Problem requirements :: Update the records from the line containing "The image size" through the end of the records by changing "logo" to "icon" and leaving everything else as it is. Give back only those lines, without the pictures.

The records ::

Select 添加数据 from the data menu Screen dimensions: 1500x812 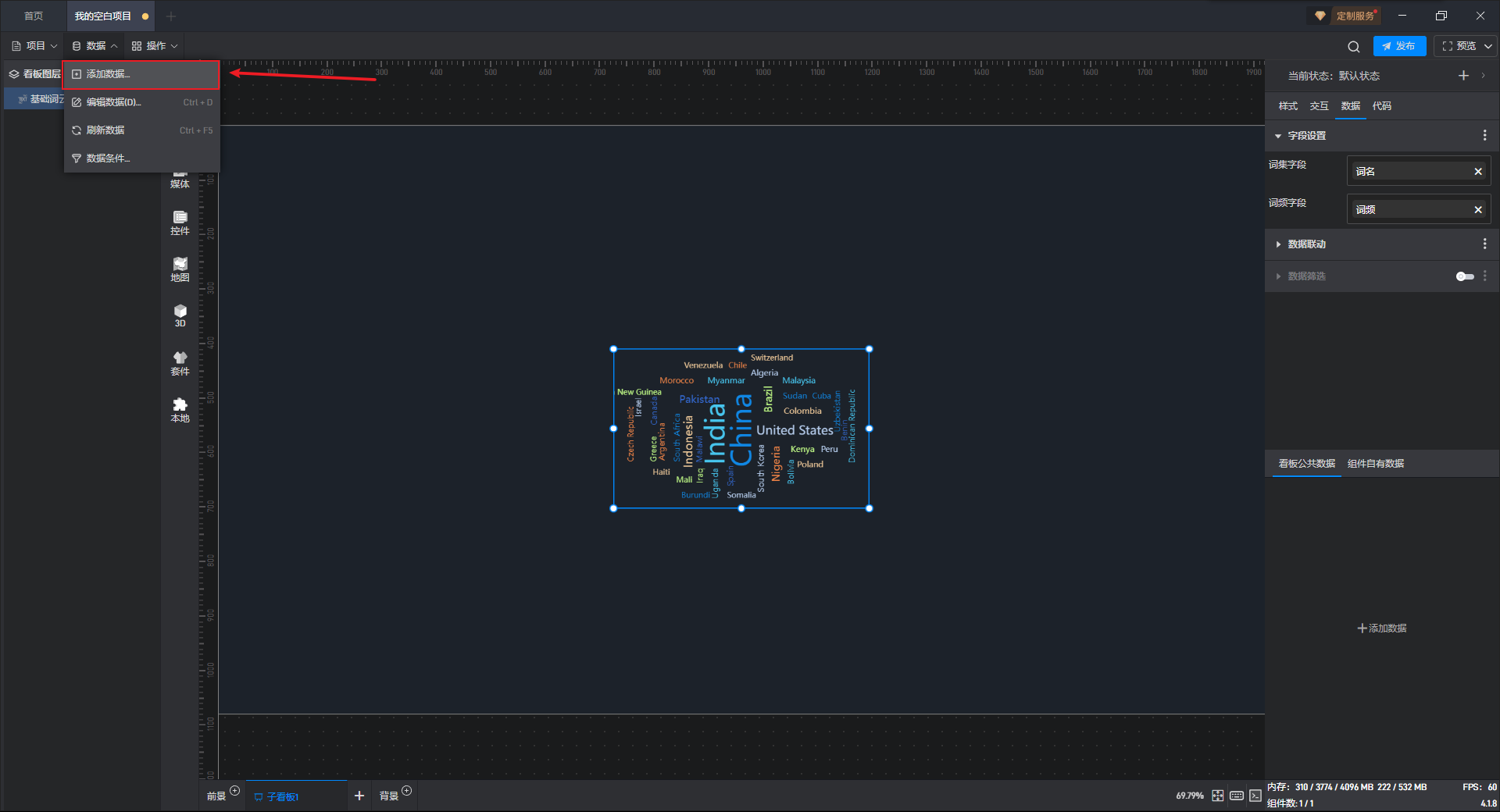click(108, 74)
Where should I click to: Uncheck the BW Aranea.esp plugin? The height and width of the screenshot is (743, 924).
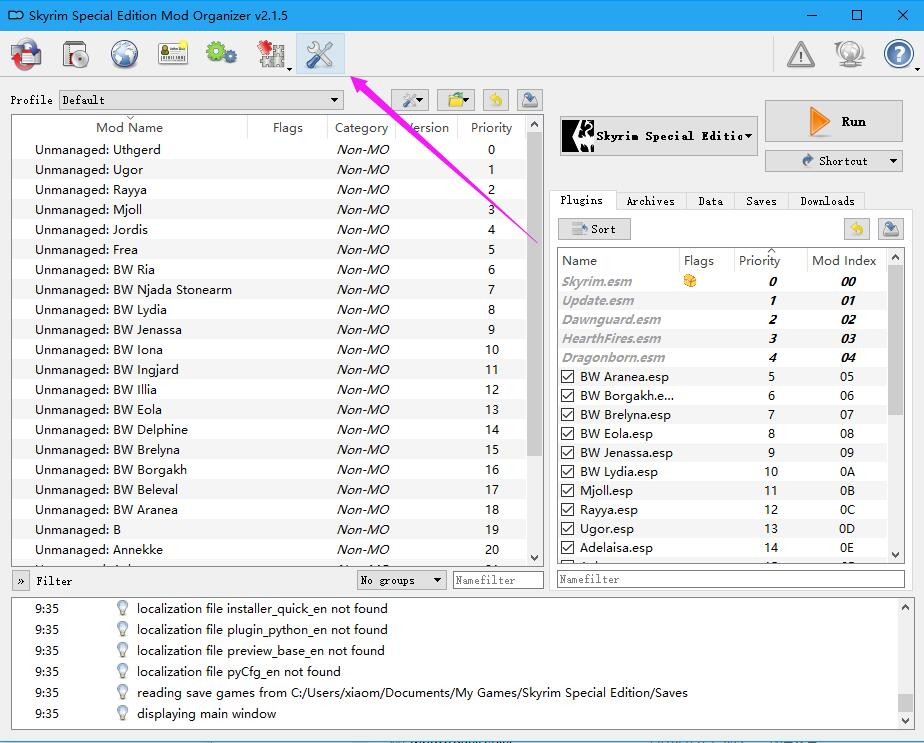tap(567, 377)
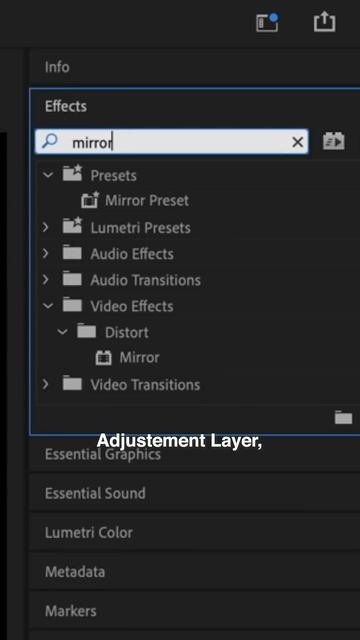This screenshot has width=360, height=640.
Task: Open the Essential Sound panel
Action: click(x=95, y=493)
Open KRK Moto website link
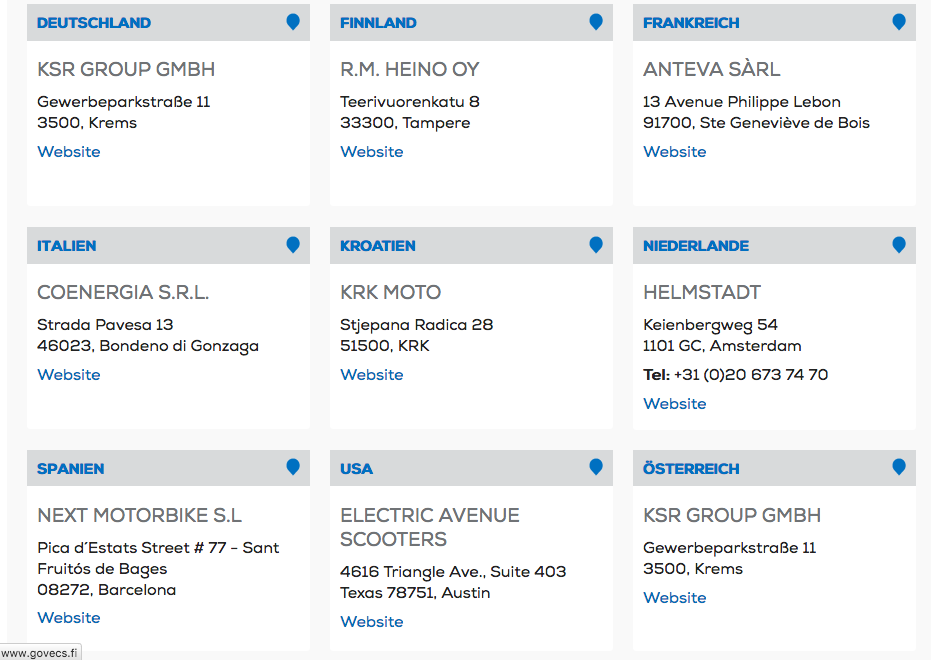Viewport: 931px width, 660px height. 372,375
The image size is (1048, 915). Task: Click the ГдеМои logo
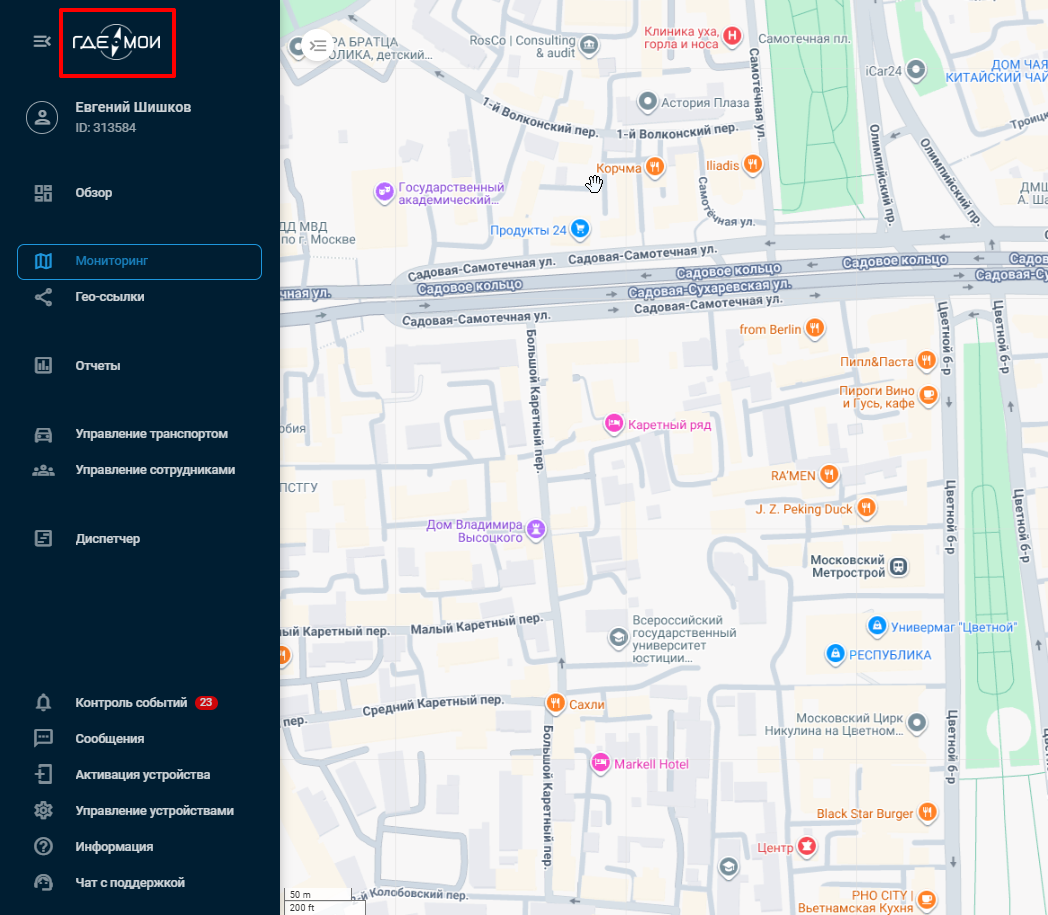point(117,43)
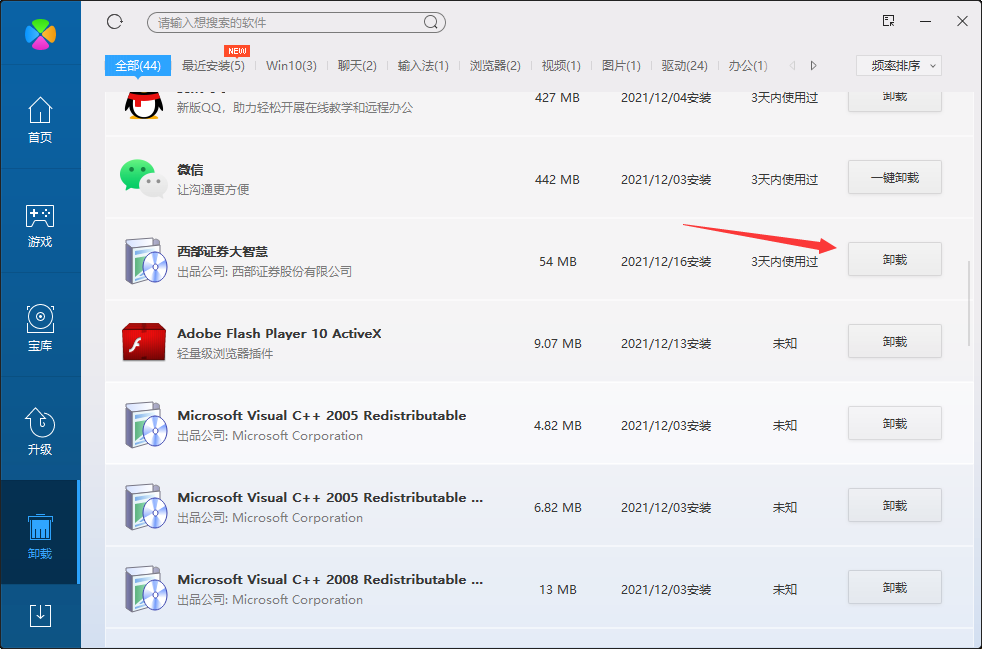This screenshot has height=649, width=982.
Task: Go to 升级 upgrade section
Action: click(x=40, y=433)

Correct result ::
The image size is (1048, 915). Task: Click the ГдеМои icon
point(117,43)
This screenshot has height=649, width=982.
Task: Go to 升级 upgrade section
Action: click(x=40, y=433)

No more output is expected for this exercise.